I’m very sorry aboot that.
I, of course, hope he’s rapidly recovering.
Your website is beautiful!
I’m very much looking forward to going through it.
Do you believe it’s really me?
How about…I used to bag and carry your groceries out for you at Albertson’s.
How about…it used to take me two hours and a tub of sour cream to eat two of your chicken enchiladas, because they were so frickin’ spicy hot!
I’ll never know how something so hot can be so delicious.
(I’m still a lightweight with the heat, by the way.)
I remember…if someone didn’t vacuum the faded, though lovely, red carpet in your den at 11314, Duchess’s fur would turn it into a white Christmas by the end of the week.
Back then, ’92-’94, you hated t.v. and only had three channels (good Lord that was funny!).
But I had the BEST time watching a lot of rented vhs’s on you off-white sofa and loveseat.
Is that enough?
I can go on and on and on…if you like.
Your social security number is…I kid.
We haven’t communicated since summer? of 1999.
I am so incredibly sorey aboot that.
I have no excuse(s).
My absence certainly has not been from any lack of love, respect, or honor for you and your family.
In fact, I’m writing to let you know how grateful I still am for taking me, a very lost stray, in and treating me like a member of your family all those years ago.
You see how good my memory is.
I remember EVERYthing aboot that time.
It is a transcendently bright and shiny beacon of light in my memory.
So it can’t be that hard for you to believe that I will always feel hugely indebted to you and your family.
I could be such a pill, and y’all just loved and helped me as much as my own folks.
(I’m still the exact same pill, by the way, don’t get too close).
This is simply my every 17 years thank you to you and the other two.
I swear by Odin’s beard and all the rednecks in Renton a day doesn’t go by I don’t think about my time in Seattle, most especially with y’all.
It’s one of my happy places I go in my mind when I’m not doing well.
You’ve got my email.
I would love to hear how you and your family are doing!
However, beyond that, it’s really not my intention to be all of a sudden all up in your life.
I was thinking I would try a lot harder and we could re-connect, catch-up every couple-few years?
Because I am definitely always going to let y’all somehow know from time to time I still live, how indebted to and highly I will always think of you, Heather, and Matthew.
And I’m afraid, that’s all I got, ma.
I am doing fine, by the way.
Very content, in my own weird way.
Take it easy.
Best wishes to Mr. Rogers in his recovery.
Best wishes to everyone!
Sis felicior Augusto, melior Traiano!
Respect and Honor
“I refuse to accept despair as the final answer to the ambiguities of History…I believe that unarmed truth and unconditional love will have the final say in reality.”

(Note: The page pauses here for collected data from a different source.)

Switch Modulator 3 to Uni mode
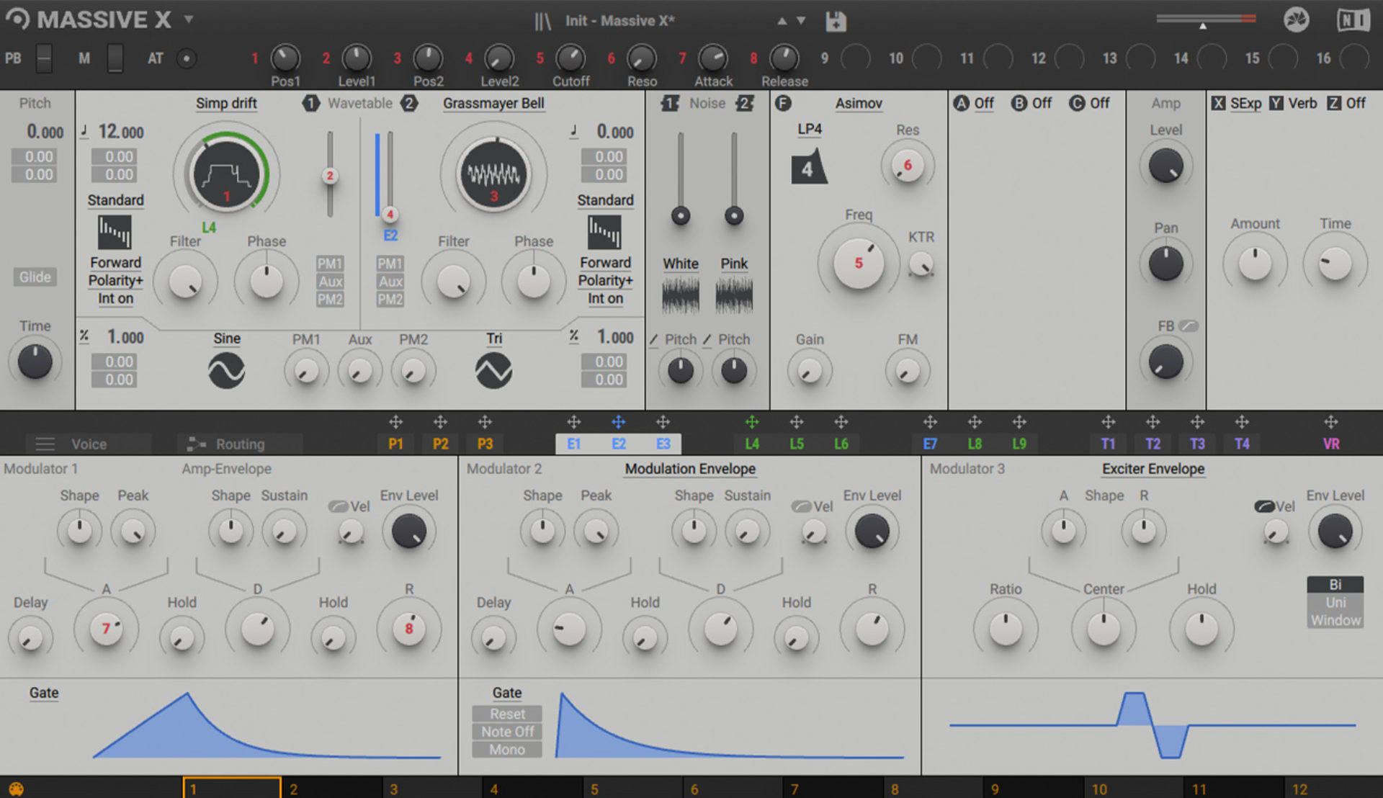(1335, 602)
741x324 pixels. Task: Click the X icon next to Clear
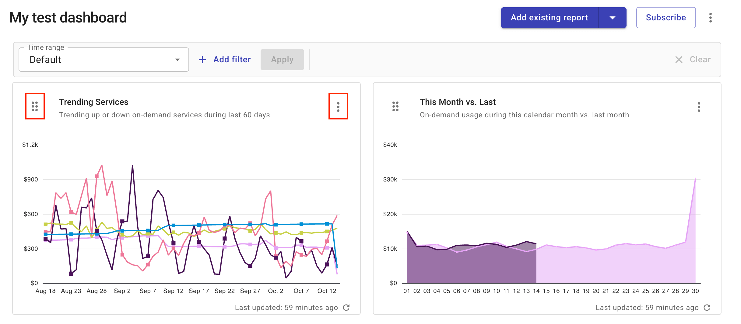click(679, 60)
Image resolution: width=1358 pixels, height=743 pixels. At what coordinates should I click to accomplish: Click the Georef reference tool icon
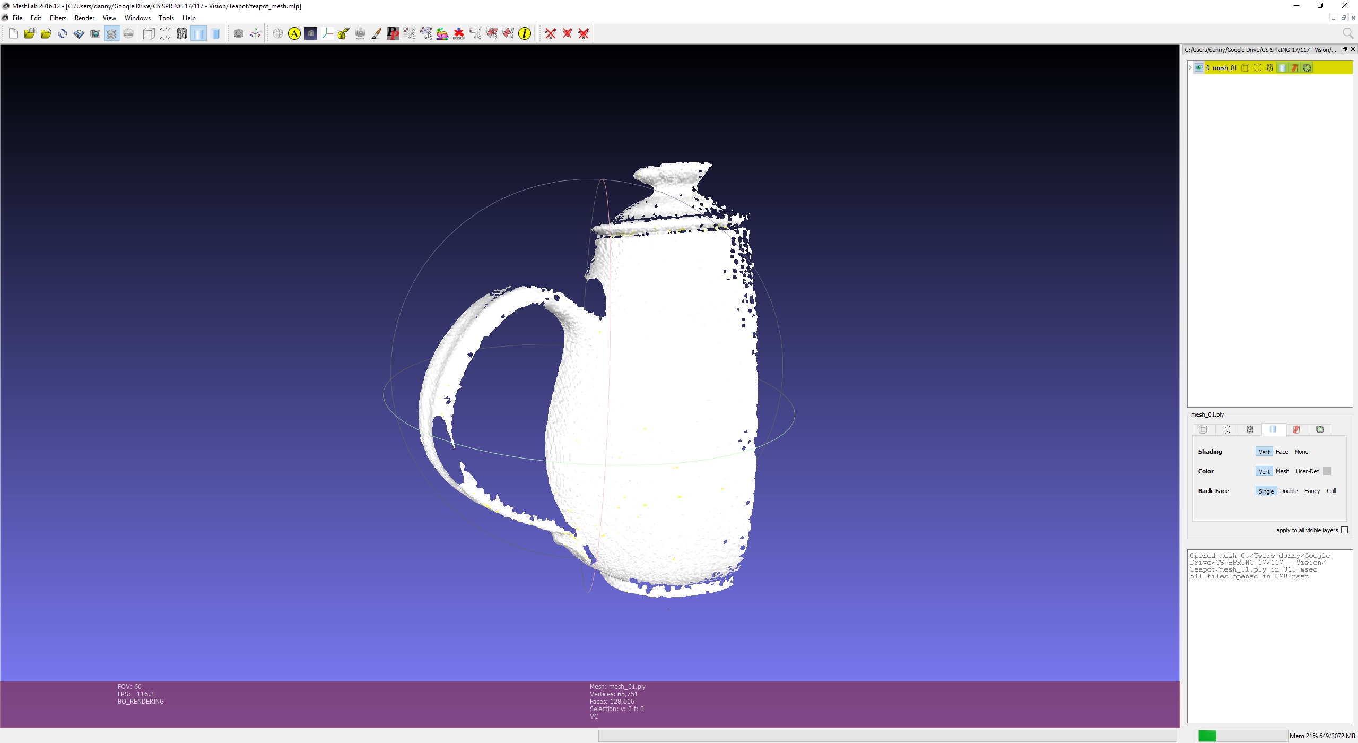tap(459, 34)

HOLY MOLY… NATHAN, can it REALLY be you??? I do periodically check Google to see if I can find you or your parents, but you aren’t as transparent as I am at the moment. I absolutely will LOVE hearing from you! In fact, I’ll email you in a bit. I need to post another thought as I’m in the Insecure Writers’ Support Group and the first Wednesday of the month I have to say something besides, “Gulp!”

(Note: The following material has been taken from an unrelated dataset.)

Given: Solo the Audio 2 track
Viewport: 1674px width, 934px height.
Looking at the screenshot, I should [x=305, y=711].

You are a marvelous young man and I can’t tell you HOW HAPPY I am to hear from you. More via email… Love and Hugs… Ma!
What a powerful post, Gwynn. I drank it all in. You know this topic is especially close to my heart so I’m deeply grateful that you are speaking up.
I think of all the times that I have kept “mum” without supporting myself, because supposedly others knew better. Hopefully, I’m learning! With all the craziness in my life right now… NOW IS a GOOD time for me to speak up!
Thank you for your delightful support, Gulara. I hope you are preparing for your birthday tomorrow. Happy Birthday, early. Enjoy your violin too! Hugs!